**Work task**
Without the pictures, print each of the records below exactly as it appears.

== == ==

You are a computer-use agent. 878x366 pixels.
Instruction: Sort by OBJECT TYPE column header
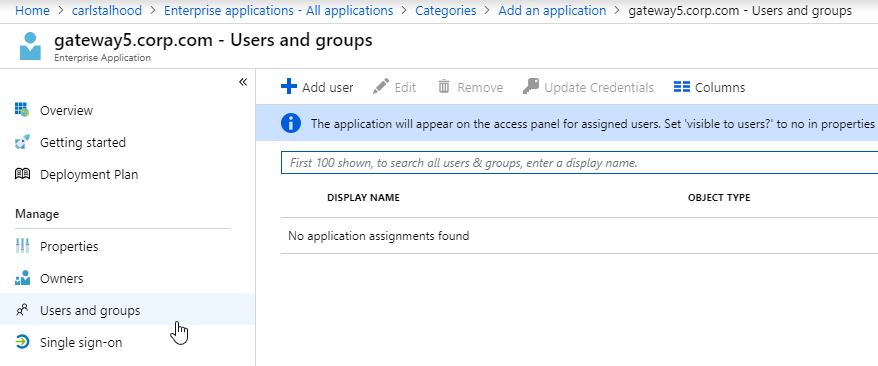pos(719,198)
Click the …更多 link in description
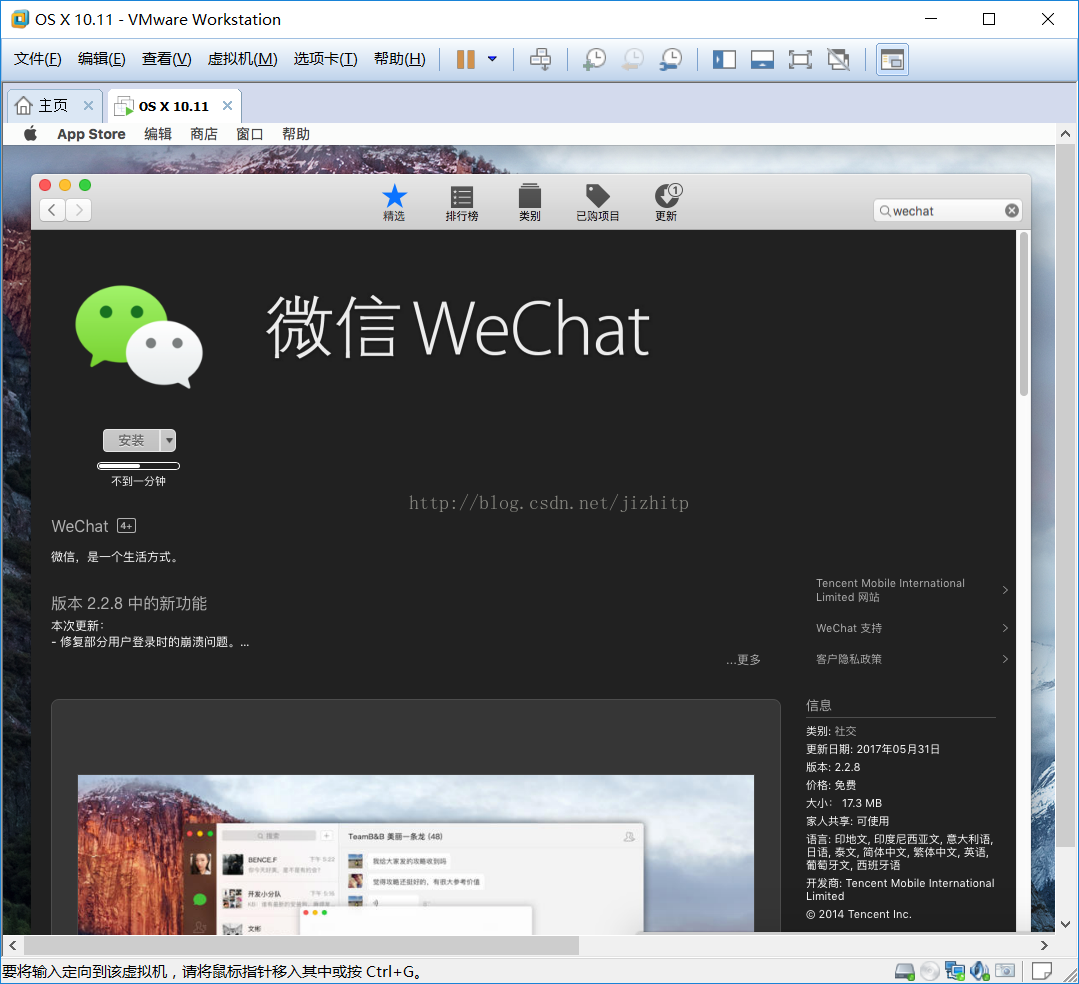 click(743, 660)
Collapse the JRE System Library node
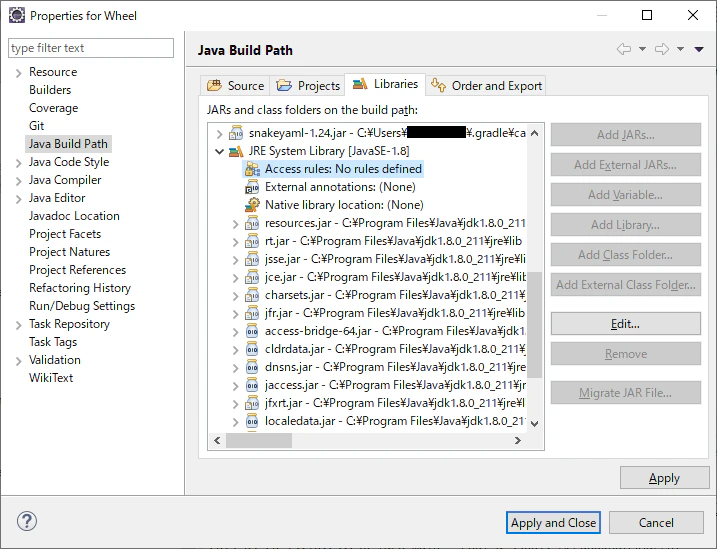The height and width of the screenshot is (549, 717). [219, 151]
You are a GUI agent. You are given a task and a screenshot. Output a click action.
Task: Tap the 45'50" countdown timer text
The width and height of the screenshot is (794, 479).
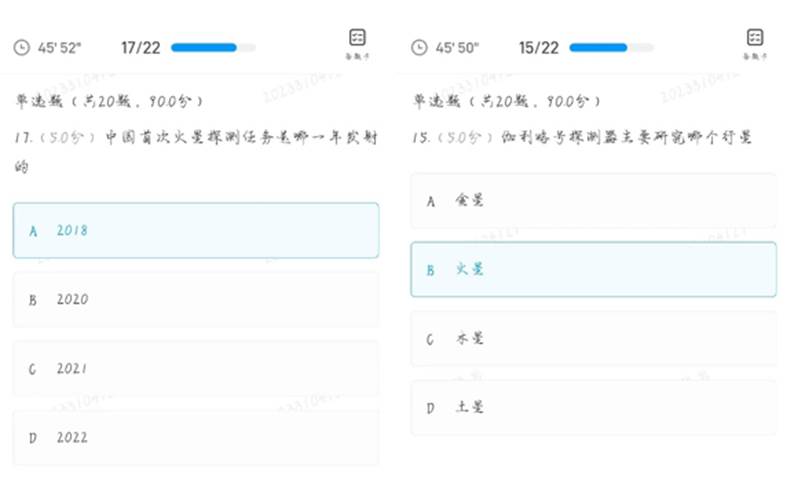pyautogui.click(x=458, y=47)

== == ==

**Task result**
You are a computer-use agent. 878x366 pixels.
Instruction: Sort by OBJECT TYPE column header
pos(719,198)
Click the …更多 link in description
 click(743, 660)
Collapse the JRE System Library node
The height and width of the screenshot is (549, 717). [219, 151]
You are a GUI agent. You are given a task and a screenshot. Output a click action.
Task: Tap the 45'50" countdown timer text
The width and height of the screenshot is (794, 479).
pyautogui.click(x=458, y=47)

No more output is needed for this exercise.